* [WHAT TO WORK ON] Say how many lines below contain the word "column". The number is the entire reply.

* [SUPPLIED INFORMATION]
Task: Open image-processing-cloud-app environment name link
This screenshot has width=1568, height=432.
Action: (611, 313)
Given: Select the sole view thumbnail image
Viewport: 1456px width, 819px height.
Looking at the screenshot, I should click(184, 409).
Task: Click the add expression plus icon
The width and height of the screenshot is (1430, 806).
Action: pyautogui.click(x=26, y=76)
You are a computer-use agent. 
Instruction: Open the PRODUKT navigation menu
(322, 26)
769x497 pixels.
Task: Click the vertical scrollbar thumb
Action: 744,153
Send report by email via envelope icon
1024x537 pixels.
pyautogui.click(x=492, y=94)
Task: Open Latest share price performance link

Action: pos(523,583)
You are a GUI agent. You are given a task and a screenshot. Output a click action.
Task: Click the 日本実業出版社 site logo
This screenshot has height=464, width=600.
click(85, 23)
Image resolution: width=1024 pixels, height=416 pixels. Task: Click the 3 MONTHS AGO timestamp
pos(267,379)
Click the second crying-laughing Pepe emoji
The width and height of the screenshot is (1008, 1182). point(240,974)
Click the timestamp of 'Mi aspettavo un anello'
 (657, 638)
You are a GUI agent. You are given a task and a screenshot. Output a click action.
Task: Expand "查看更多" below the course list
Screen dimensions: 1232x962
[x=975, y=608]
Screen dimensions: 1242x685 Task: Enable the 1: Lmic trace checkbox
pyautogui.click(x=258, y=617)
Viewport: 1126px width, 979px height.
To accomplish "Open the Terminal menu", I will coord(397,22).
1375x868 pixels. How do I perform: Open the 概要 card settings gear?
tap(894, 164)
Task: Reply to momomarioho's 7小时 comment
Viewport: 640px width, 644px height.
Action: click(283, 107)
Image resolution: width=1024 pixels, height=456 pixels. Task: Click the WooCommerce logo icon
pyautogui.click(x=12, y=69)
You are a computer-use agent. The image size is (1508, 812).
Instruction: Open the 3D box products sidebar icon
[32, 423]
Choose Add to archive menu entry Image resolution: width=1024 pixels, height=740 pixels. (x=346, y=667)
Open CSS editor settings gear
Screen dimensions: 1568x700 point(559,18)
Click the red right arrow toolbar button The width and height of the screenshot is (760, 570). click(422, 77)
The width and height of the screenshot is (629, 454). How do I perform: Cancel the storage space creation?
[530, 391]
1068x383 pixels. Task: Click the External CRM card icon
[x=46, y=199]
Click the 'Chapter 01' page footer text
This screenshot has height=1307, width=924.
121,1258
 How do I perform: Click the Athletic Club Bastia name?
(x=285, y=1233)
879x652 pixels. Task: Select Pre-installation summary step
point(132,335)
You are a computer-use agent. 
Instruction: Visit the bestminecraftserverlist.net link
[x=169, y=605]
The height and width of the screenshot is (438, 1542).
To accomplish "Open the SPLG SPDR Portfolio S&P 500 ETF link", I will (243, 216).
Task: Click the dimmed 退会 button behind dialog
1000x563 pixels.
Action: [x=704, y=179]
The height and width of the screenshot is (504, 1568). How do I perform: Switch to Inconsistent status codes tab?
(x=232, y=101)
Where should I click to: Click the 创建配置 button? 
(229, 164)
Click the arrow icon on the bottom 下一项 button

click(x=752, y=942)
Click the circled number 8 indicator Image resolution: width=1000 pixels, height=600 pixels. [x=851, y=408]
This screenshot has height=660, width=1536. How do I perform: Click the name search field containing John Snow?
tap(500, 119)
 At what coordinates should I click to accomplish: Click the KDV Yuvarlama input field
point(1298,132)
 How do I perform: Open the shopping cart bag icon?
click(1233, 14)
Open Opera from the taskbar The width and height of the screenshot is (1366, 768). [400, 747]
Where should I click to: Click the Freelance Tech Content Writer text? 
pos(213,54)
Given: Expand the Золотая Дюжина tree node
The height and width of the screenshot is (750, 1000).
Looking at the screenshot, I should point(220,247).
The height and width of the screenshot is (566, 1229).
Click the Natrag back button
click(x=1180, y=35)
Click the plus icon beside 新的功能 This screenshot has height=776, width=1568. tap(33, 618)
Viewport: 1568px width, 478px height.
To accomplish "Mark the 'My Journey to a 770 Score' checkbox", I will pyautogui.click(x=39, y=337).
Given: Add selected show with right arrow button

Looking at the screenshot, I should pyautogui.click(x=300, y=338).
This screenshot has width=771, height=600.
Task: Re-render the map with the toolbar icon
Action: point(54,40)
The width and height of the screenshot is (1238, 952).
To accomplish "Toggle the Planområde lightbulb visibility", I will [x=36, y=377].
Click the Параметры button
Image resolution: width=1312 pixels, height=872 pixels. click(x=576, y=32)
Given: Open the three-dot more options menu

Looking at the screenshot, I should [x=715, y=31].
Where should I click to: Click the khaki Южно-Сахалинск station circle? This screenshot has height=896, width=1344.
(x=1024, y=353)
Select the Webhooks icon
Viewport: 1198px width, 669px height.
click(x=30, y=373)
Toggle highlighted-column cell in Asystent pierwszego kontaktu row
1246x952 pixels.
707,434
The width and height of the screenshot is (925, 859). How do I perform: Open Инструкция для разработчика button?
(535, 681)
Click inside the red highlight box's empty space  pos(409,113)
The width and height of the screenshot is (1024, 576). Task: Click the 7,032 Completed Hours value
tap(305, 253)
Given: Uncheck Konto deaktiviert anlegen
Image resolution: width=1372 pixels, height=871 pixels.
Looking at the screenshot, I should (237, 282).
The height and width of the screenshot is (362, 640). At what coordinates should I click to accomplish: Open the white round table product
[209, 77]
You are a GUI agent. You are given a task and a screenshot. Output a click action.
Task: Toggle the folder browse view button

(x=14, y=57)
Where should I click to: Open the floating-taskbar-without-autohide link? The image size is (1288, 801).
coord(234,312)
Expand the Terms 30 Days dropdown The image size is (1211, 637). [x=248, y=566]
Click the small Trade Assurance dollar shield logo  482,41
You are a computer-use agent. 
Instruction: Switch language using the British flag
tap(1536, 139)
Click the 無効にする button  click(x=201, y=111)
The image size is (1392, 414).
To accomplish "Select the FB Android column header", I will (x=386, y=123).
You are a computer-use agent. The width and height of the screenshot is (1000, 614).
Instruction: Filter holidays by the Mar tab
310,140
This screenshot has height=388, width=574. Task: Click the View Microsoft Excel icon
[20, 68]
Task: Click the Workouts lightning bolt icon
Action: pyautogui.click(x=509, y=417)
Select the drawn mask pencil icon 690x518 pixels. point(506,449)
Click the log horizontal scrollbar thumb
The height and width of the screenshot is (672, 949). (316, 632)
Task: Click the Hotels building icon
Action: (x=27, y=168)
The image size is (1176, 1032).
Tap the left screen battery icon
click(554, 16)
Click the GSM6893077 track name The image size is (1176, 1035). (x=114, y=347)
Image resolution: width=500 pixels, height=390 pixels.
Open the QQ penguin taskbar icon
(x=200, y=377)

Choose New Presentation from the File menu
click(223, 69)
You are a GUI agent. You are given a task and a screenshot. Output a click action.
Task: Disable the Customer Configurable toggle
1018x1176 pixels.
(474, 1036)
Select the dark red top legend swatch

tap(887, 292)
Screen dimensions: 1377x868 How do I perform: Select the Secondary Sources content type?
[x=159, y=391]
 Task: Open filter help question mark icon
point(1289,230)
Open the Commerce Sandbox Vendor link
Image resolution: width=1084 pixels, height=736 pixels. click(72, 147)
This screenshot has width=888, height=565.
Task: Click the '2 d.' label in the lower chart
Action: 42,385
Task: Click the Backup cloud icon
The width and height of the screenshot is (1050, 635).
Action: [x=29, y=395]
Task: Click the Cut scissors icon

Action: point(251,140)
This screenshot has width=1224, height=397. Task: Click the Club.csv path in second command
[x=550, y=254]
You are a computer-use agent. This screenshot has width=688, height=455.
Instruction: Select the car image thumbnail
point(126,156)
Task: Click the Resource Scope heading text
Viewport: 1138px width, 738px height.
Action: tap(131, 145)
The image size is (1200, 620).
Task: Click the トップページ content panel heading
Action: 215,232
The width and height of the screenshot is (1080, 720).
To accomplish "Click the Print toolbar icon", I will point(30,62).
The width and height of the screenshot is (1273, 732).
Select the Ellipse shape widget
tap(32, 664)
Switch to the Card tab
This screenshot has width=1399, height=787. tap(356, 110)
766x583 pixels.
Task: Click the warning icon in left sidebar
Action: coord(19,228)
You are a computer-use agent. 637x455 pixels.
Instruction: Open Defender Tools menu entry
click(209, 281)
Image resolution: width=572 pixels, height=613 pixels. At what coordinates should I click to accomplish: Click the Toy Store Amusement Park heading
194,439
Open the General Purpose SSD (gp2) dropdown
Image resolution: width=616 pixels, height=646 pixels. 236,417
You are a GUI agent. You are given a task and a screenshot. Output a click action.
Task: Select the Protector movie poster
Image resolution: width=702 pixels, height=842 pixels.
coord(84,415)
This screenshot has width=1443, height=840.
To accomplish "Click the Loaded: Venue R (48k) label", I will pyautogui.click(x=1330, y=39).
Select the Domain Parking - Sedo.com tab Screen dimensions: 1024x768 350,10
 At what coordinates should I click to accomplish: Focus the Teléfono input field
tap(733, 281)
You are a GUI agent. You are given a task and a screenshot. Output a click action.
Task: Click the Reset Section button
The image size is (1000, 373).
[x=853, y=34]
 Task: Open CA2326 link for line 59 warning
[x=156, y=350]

* [SOLUTION FOR THIS EXERCISE] 2